Tenascin is a large, modular ECM protein, so their interaction with cells is almost simple. Research reports published over the years on the role of tendin on various cultured cells are puzzling and often difficult to reconcile. However, it seems clear so far that often paradoxical effects are the true feature of this ECM protein family. Obviously, tendin is not a classic and universal adhesion protein, such as fibronectin. Instead, in the same experimental setup, tenascin can be adherent and migrating to one cell type and inhibiting to another cell type. Conversely, the effect of tendin on a single cell type may vary depending on how the cell is exposed to other ECM components. To give just one example, when we plated embryonic dorsal root ganglion explants on a patterned ECM matrix, sensory neurites easily cross the border between laminin and tenascin C stripes, their growth cone Still well spread and continued to move rapidly on tenascin C.

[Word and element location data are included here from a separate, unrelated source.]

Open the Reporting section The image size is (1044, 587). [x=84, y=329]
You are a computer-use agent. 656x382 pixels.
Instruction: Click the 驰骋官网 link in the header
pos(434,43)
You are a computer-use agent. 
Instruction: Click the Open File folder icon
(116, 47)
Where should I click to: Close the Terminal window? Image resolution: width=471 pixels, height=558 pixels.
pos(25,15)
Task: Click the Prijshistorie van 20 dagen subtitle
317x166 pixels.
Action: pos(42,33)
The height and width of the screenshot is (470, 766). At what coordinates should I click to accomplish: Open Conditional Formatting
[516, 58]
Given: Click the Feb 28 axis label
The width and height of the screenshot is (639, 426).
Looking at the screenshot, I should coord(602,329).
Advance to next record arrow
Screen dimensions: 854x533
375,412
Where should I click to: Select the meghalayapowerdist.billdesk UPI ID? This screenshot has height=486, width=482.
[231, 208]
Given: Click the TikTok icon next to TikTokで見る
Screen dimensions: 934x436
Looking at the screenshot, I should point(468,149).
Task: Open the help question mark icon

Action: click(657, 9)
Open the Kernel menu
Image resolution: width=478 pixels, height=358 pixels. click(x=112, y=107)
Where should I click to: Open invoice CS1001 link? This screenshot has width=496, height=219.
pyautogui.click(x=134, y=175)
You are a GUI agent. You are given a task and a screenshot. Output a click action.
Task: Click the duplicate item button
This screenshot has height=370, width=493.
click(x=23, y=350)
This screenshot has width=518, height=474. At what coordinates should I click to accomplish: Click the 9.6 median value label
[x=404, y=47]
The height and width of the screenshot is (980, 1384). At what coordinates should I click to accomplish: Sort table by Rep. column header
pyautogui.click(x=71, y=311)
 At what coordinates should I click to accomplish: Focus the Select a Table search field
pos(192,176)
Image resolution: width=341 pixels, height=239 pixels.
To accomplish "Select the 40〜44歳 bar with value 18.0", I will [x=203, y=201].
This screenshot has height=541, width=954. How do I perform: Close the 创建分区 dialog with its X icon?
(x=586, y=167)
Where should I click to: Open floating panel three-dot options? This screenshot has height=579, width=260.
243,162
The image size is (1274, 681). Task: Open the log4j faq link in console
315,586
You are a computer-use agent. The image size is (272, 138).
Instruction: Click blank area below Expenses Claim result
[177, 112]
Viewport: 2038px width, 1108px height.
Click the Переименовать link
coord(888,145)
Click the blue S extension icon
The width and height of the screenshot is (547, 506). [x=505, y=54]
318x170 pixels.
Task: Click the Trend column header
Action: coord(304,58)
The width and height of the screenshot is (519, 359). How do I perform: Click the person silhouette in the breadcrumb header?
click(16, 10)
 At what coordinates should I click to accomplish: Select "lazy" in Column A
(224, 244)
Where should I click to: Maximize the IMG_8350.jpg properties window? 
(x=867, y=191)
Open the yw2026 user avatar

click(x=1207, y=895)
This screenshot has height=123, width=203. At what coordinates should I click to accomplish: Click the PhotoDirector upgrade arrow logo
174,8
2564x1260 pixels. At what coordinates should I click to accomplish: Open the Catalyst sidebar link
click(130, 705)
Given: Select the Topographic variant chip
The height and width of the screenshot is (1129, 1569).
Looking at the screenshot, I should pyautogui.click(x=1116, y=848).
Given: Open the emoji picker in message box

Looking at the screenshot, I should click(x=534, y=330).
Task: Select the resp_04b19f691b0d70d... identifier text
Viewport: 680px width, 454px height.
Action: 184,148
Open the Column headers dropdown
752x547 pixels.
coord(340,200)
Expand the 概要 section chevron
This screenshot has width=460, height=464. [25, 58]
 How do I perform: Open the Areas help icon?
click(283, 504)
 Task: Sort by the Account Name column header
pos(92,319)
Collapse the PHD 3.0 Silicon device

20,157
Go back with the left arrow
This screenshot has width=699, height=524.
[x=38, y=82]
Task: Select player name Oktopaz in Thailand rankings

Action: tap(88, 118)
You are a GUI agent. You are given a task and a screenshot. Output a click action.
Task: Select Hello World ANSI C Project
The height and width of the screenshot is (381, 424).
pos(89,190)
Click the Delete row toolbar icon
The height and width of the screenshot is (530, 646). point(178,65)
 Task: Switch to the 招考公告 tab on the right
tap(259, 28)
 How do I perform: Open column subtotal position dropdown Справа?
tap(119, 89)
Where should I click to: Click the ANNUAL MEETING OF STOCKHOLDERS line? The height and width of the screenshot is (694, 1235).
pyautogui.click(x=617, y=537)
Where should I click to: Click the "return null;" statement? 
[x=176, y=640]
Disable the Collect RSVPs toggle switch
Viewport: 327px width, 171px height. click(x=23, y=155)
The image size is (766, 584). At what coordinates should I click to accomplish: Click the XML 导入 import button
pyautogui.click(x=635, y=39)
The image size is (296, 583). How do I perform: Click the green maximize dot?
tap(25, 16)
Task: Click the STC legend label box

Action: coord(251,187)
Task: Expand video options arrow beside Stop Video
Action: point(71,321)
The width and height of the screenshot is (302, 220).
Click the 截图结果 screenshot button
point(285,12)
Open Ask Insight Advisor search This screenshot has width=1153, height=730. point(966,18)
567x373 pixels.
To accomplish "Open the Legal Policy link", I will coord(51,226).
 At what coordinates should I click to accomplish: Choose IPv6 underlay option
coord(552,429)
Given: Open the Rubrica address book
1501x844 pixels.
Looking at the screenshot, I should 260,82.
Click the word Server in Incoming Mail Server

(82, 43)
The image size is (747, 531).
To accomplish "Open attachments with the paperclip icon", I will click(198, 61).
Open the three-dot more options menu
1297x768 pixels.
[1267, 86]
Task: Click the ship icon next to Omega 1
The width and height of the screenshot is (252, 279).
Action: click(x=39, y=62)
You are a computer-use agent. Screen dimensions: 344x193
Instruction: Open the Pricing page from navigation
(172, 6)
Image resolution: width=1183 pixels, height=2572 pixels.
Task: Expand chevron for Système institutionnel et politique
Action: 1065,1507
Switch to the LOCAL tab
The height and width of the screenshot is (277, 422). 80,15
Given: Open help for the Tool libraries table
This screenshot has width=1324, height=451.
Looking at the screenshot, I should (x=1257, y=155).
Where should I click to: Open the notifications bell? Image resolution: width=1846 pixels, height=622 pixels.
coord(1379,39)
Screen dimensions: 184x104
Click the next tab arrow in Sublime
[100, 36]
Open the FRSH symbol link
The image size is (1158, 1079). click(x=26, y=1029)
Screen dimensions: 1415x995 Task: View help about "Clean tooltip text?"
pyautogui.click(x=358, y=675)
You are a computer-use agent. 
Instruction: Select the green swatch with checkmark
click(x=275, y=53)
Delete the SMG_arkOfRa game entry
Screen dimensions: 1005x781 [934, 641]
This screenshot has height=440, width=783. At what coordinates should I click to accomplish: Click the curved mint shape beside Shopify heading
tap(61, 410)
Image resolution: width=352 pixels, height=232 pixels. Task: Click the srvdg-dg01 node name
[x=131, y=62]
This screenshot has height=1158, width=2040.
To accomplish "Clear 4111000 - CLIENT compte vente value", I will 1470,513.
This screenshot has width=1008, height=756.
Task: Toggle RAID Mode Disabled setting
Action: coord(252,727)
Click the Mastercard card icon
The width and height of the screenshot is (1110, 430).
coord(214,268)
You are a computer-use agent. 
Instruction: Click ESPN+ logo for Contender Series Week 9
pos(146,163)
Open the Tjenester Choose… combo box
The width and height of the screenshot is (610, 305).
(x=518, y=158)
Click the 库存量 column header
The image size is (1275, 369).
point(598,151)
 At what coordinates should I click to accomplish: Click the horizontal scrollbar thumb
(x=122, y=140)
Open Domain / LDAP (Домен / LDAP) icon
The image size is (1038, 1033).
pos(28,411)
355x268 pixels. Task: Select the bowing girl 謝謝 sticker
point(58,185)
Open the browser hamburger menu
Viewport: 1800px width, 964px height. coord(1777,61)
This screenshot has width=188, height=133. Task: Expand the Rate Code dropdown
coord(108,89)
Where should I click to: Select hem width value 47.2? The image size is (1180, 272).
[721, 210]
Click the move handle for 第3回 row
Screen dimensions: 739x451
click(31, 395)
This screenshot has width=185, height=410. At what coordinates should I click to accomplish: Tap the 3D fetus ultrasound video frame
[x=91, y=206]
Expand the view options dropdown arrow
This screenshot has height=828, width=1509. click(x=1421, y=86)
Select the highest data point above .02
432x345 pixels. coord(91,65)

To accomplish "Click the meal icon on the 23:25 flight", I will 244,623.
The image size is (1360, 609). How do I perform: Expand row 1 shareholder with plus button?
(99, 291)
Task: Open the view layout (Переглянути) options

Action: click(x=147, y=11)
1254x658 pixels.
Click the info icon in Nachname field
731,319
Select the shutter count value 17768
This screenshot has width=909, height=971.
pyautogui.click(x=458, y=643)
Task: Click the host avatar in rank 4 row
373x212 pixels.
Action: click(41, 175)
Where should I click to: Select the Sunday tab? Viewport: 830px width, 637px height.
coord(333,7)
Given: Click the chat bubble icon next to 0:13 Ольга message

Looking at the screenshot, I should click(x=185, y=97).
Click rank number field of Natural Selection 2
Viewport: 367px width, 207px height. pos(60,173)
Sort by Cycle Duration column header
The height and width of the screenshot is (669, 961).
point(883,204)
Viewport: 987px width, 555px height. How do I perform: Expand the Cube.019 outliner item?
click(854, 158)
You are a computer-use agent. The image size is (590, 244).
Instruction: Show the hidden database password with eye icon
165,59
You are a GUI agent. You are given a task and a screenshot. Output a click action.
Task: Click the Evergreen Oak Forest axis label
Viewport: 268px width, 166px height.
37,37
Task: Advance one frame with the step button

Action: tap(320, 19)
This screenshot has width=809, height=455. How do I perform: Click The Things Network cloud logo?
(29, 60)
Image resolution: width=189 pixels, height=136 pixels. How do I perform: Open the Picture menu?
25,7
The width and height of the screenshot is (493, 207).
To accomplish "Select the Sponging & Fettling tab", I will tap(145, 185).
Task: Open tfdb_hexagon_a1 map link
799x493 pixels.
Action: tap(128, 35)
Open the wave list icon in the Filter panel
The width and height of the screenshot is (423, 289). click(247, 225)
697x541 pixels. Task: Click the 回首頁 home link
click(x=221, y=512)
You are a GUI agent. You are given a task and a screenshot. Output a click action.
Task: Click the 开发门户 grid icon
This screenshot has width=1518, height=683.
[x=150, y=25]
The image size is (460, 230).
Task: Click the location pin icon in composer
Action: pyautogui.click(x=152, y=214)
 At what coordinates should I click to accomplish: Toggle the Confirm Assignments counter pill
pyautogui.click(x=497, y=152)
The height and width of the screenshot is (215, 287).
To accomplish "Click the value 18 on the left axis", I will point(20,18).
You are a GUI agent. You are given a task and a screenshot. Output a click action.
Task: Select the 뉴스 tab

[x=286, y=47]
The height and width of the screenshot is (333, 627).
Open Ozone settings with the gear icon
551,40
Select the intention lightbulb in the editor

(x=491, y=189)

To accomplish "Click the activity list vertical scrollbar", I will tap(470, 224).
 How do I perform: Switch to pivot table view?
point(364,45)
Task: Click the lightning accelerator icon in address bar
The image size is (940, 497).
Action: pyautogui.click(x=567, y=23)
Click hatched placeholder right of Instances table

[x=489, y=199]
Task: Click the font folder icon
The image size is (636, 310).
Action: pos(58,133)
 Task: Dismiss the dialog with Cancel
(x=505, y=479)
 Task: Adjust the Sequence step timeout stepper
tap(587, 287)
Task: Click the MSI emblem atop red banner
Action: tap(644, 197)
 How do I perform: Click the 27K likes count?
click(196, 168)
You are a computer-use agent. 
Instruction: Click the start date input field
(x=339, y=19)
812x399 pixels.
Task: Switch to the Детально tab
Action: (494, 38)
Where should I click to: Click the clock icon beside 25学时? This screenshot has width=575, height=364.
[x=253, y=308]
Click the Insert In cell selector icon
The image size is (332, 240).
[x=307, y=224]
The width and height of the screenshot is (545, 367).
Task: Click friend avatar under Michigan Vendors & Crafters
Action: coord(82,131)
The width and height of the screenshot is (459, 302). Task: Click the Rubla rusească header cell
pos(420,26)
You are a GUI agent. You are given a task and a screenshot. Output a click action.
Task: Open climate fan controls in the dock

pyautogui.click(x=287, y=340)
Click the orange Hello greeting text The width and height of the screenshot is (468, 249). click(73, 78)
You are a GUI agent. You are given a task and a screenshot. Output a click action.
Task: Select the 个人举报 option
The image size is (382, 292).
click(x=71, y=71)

The role of tenascin C in inflammation

For many injuries and diseases, it is common to strongly induce tenascin-C in connective tissue that normally expresses connective tissue. The accumulation of this protein from scratch does not appear to be disease-specific, suggesting that its appearance may often be related to inflammation rather than the disease itself. This is true in most cases (but not always, as we will see here and in the following paragraphs). In normal human skin, expression of tenascin C is limited to the dermal-epidermal junction of germinating and endocrine glands, and the intima of larger blood vessels [. A variety of acute inflammation-stimulating stimuli induce tenascin C mRNA and protein anywhere in the upper dermis, without (even without) significant physical damage. For example, due to erythema caused by UVB, tenascin C increases rapidly and strongly under the epidermis; like wound healing 56, corticosteroid 57 inhibits this response. Similar results were obtained with gamma-ray irradiation, which is expected to cause tenosylin C (but not tenascin X) to upregulate the deeper appearance of skin and muscle. In hapten-induced allergic reactions leading to dermatitis, the synthesis and renewal of tenascin-C is highly increased during the acute inflammatory phase. When leukotriene-B4 is directly applied to human skin, tenascin-C will accumulate in the dermis and the influx of polymorphonuclear cells (PMN) is related to the invasion of T cells. In incisions or abrasions, the situation is more complicated: the inflamed granulation tissue is again rich in tenascin C, but the protein also appears in the epithelial layer as a result of direct interaction with the healing epidermis (ie, proliferating keratinocytes). This finding is related to observations of acne, psoriasis, and patients with vesicular disease. In this case, tenascin C is again strongly expressed in the dermal inflammation area. However, the first observable induction of the protein in the primary lesion occurred just below the hyperproliferative epidermis, ie before inflammation. This suggests that in some cases, the same tissue mediators that initially triggered inflammation may induce protein expression through autocrine or paracrine mechanisms, rather than indirect protein expression through leukocyte-derived cytokines.


  1. Chiquet-Ehrismann R, et al.; Tenascins: regulation and putative functions during pathological stress. J Pathol. 2003,200 (4): 488–99.

Apply For A Coupon

$50 OFF Your First Purchase

Apply For a Coupon

Enter your email here to subscribe.

creative biomart inc.

Easy access to products and services you need from our library via powerful searching tools.